Purple, I am really missing Pumpkin bars with cream cheese frosting. Would this recipe work for that by just putting in a jelly roll pan or would you change something first?

purple Community Regular
  ksymonds84 said:
Purple, I am really missing Pumpkin bars with cream cheese frosting. Would this recipe work for that by just putting in a jelly roll pan or would you change something first?

I don't know how much this will help. I used to use a gluten carrot cake mix plus the oil, eggs, pumpkin, pie spice and an additional 1/3 cup sugar. They were great, cake like of course, plenty sweet like a cake. Baked in a 15x10" pan but I baked it in an 11x17". The frosting was a can of vanilla ready to spread with 3 oz. of cream cheese beat in.

If you use the bread recipe it will be less sweet and not as flakey as a cake (less sugar is always ok ;) ). If you think it needs a bit more sugar or applesauce try 1/4 cup. But I think it would work great. I wouldn't fill the pan too full b/c I read gluten-free baking should be done in smaller pans. You would have to judge if you would need to add another pan. If I were to try it I would use 1 or 2 muffin pans for extra batter just in case. I had a muffin for breakfast today, the third day and it was just as good as the day I made them 2 days ago. I freeze the extras and send to my dd or give some to a neighbor.
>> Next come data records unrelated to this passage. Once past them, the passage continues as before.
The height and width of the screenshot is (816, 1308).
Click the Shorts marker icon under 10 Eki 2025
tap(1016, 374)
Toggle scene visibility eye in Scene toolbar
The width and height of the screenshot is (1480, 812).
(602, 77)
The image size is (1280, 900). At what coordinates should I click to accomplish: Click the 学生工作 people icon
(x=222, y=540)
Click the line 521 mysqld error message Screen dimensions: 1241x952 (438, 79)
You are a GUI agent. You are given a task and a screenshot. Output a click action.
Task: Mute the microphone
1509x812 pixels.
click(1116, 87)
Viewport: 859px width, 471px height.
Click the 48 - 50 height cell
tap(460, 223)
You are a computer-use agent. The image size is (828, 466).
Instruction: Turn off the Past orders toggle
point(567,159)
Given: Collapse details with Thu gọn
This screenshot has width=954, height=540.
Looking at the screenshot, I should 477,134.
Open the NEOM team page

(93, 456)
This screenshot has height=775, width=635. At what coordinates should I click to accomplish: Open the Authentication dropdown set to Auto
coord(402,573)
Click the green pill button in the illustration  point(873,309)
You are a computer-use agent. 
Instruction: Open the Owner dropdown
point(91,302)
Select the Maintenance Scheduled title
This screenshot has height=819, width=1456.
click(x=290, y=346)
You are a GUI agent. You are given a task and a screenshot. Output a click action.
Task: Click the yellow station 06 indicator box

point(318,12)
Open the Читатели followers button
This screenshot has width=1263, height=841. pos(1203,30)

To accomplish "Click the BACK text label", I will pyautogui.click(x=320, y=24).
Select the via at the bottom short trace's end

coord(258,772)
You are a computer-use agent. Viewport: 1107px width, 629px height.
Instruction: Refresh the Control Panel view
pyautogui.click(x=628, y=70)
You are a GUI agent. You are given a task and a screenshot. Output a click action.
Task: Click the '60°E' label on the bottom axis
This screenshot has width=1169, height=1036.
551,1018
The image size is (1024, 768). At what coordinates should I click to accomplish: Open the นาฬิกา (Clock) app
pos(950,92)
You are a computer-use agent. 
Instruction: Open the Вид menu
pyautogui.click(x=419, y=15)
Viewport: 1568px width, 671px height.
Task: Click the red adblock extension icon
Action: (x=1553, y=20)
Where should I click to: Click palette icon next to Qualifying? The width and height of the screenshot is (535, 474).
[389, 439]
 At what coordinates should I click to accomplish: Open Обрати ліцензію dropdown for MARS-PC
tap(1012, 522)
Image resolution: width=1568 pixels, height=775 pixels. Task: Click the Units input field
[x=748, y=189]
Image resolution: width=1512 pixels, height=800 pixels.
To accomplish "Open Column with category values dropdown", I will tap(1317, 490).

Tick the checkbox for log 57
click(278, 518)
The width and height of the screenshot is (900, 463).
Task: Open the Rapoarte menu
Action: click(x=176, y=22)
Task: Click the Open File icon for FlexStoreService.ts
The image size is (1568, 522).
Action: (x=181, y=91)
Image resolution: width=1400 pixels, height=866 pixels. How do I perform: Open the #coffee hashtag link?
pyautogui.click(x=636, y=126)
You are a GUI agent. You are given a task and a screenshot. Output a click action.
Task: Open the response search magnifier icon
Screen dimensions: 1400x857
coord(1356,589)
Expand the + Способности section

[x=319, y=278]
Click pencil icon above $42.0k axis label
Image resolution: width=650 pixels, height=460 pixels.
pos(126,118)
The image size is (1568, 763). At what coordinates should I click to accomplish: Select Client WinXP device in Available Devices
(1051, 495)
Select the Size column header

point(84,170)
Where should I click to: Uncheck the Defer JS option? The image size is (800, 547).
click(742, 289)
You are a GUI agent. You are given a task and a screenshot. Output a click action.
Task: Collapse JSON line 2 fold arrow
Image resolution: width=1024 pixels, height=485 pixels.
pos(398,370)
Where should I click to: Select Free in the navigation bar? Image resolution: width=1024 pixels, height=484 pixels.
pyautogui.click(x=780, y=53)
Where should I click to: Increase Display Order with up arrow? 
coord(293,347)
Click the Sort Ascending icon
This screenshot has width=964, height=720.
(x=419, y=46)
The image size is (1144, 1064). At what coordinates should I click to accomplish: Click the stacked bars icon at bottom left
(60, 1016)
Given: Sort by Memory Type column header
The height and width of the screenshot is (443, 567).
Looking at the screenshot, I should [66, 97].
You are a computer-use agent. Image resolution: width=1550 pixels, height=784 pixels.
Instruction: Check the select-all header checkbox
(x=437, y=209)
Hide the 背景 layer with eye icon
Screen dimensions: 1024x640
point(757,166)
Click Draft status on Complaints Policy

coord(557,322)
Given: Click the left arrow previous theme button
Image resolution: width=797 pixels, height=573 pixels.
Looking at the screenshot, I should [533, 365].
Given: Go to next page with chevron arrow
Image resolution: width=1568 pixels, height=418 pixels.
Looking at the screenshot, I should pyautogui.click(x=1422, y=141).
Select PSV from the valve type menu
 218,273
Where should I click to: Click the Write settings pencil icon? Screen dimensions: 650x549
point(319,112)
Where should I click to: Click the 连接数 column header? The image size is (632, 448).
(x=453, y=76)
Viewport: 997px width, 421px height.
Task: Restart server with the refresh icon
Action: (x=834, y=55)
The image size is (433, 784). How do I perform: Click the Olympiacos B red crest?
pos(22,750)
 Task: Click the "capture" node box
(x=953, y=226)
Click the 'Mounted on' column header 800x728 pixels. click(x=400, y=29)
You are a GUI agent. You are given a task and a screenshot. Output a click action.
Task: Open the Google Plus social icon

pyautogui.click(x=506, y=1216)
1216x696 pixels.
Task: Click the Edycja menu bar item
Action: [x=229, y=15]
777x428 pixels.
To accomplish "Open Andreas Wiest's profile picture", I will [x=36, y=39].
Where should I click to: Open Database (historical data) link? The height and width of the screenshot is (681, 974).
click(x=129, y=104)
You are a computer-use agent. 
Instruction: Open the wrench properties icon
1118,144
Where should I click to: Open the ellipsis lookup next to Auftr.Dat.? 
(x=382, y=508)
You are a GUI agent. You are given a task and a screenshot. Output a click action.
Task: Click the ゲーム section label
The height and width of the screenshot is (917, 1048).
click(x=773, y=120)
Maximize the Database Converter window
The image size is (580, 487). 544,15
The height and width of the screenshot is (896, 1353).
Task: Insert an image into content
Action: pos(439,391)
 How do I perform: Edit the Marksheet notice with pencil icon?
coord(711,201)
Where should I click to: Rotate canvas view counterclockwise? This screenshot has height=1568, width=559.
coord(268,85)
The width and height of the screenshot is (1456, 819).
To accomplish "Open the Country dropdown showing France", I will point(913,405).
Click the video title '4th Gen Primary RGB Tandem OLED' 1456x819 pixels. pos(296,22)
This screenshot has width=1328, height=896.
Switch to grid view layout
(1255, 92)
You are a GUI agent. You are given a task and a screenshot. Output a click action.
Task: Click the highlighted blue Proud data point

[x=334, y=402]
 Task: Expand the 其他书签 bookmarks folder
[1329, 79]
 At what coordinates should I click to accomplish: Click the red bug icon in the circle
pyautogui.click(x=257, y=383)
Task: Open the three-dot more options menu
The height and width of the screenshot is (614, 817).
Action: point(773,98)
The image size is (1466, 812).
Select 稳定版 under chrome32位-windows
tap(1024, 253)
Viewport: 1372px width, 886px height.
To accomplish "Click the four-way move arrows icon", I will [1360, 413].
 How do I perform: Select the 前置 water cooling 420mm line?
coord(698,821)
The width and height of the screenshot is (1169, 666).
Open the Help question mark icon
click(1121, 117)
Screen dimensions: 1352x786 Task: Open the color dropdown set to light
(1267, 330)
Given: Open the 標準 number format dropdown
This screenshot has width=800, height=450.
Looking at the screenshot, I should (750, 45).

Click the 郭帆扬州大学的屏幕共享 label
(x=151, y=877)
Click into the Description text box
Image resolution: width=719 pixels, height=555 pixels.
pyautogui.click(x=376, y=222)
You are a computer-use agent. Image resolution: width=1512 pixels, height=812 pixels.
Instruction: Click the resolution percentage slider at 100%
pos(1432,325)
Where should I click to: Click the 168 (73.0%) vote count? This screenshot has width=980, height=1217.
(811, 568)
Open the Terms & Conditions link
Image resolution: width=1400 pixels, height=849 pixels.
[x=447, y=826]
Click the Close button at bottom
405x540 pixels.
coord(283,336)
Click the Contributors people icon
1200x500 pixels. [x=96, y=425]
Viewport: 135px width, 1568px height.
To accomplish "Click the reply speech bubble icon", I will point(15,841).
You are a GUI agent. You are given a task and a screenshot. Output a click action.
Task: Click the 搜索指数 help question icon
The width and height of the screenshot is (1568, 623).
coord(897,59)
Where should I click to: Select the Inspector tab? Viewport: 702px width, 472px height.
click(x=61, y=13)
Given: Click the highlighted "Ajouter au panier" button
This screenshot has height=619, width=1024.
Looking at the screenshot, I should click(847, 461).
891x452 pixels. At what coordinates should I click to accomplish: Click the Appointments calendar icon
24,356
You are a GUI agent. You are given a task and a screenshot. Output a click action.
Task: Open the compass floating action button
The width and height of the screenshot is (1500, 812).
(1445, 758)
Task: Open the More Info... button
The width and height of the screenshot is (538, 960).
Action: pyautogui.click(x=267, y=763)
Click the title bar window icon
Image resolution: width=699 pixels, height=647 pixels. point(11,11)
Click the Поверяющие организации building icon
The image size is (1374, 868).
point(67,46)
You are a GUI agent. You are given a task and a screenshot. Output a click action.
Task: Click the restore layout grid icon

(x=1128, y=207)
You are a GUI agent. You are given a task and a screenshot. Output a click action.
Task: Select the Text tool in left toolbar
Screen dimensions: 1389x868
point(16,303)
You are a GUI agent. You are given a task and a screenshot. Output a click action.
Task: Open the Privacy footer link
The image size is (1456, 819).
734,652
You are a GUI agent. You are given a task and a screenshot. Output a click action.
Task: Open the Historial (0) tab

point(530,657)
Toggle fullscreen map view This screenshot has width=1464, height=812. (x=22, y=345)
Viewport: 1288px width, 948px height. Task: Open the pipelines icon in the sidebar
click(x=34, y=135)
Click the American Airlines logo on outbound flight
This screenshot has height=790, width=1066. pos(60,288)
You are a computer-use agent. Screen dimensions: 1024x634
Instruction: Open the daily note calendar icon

Let us know what happens b/c I have been looking at the pumpkin bar recipe too in a fall baking book :rolleyes:

Sweetfudge Community Regular
  sickchick said:
YUM! :) Could never give away pumpkin bread cause I'd be shoving it in my mouth by the handful before I got it wrapped up :lol:

lol

  JNBunnie1 said:
HAHAHA! I just got the best visual!

me too :D

  purple said:
I had a muffin for breakfast today, the third day and it was just as good as the day I made them 2 days ago. I freeze the extras and send to my dd or give some to a neighbor.

good to know!

So, would this be enough batter for 2 full bread loaves or just one? Also, would you recommend using canned pumpkin pie filling and adapting the sugar/spices? Cuz that's apparently what I bought and didn't use last fall. <_<

purple Community Regular
  Sweetfudge said:
lol

me too :D

good to know!

So, would this be enough batter for 2 full bread loaves or just one? Also, would you recommend using canned pumpkin pie filling and adapting the sugar/spices? Cuz that's apparently what I bought and didn't use last fall. <_<

I haven't made the gluten-free version in a full sized loaf pan yet...b/c I read the gluten-free baking should be in smaller pans so the middle will get done. If you take a chance let us know ;) The gluten version recipe says 2-3 large pans so I would use 3 or 1 large and 3 small. Try 3 to be safe so its not so thick.

I just use plain canned pumpkin (Libby's).